Things get worse in the actual game script where there is a bug that simply causes any dialogue line with a percent symbol to fail to load. The dialogue stops where the symbol would be and skips the rest of the text box altogether until you move to the next line, making some conversations completely unintelligible. This bug also exists in the mobile version of the game, and based on current YouTube playback of the iOS version, it still has not been fixed. The only conclusion I can come to is that either this version wasn’t tested from start to finish or they just didn’t care to fix such an obvious and critical bug in two different versions of the game. .

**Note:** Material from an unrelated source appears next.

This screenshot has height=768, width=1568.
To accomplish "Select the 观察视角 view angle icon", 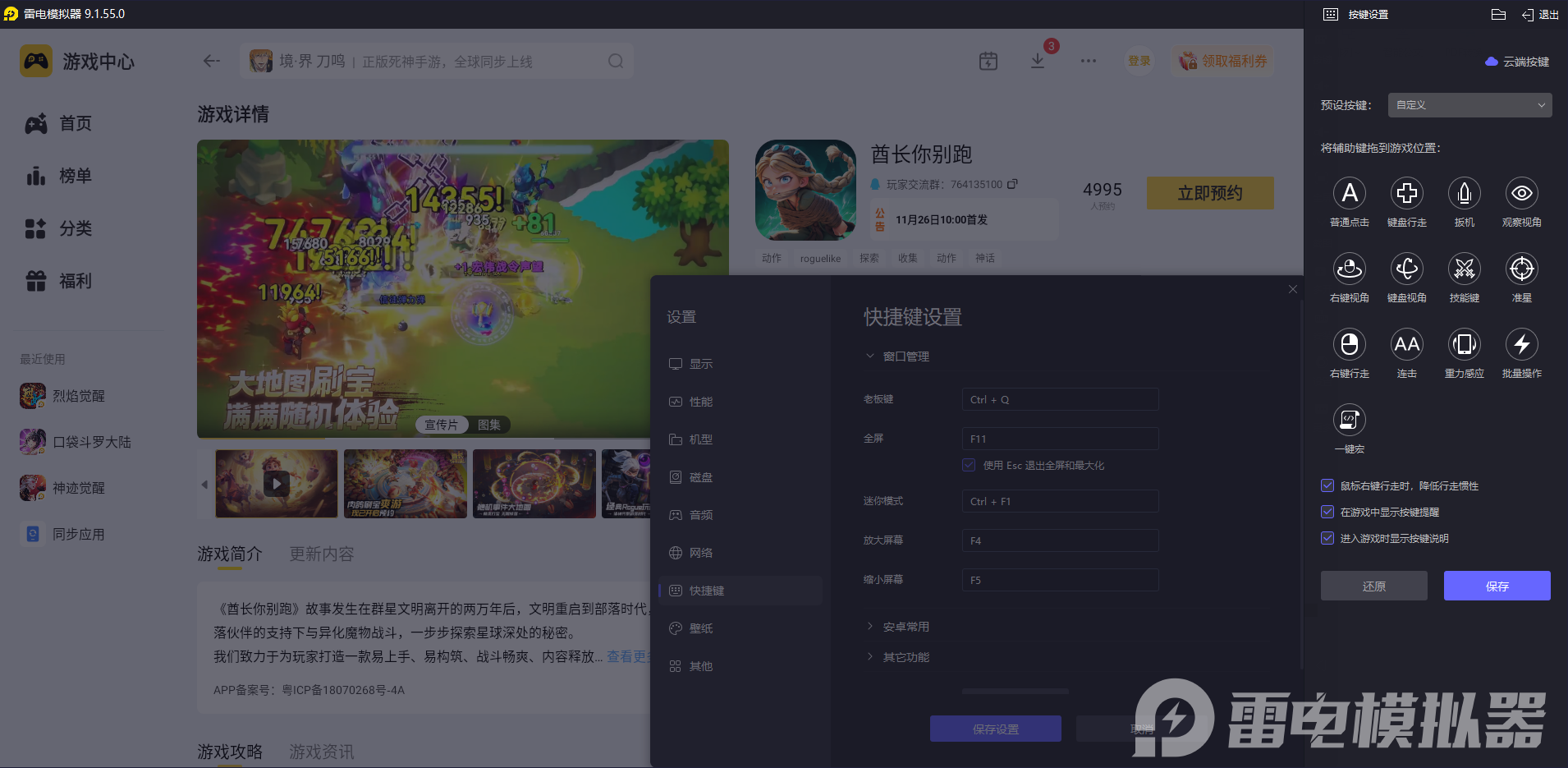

I find it hard to sum up Danganronpa in terms of whether I like him or not. Its overall structure, both narrative and gameplay, is inventive and unique to the point that it feels fresh even a decade after its original release, but I’ve spent a lot of time with the game feeling frustrated and disappointed. Despite this, I was constantly obliged to return to it over and over again; I didn’t want to let go, and as of writing this review I’m already two chapters away from its sequel. It’s a game that, in my opinion, fails to reach its potential in any important way, but it also manages to overcome its own failures thanks to its strong sense of style and ingenuity.
Unfortunately, I have much less conflict over the quality of the Switch port in particular. While none of the issues are significant enough to really prevent someone from enjoying this game, the fact that such fundamental issues from a previous release have not been addressed makes it difficult to justify this release against the others. I think it’s worth looking and trying Danganronpa for yourself, but I can’t recommend doing it while playing a port of the poorly performing mobile version on Switch.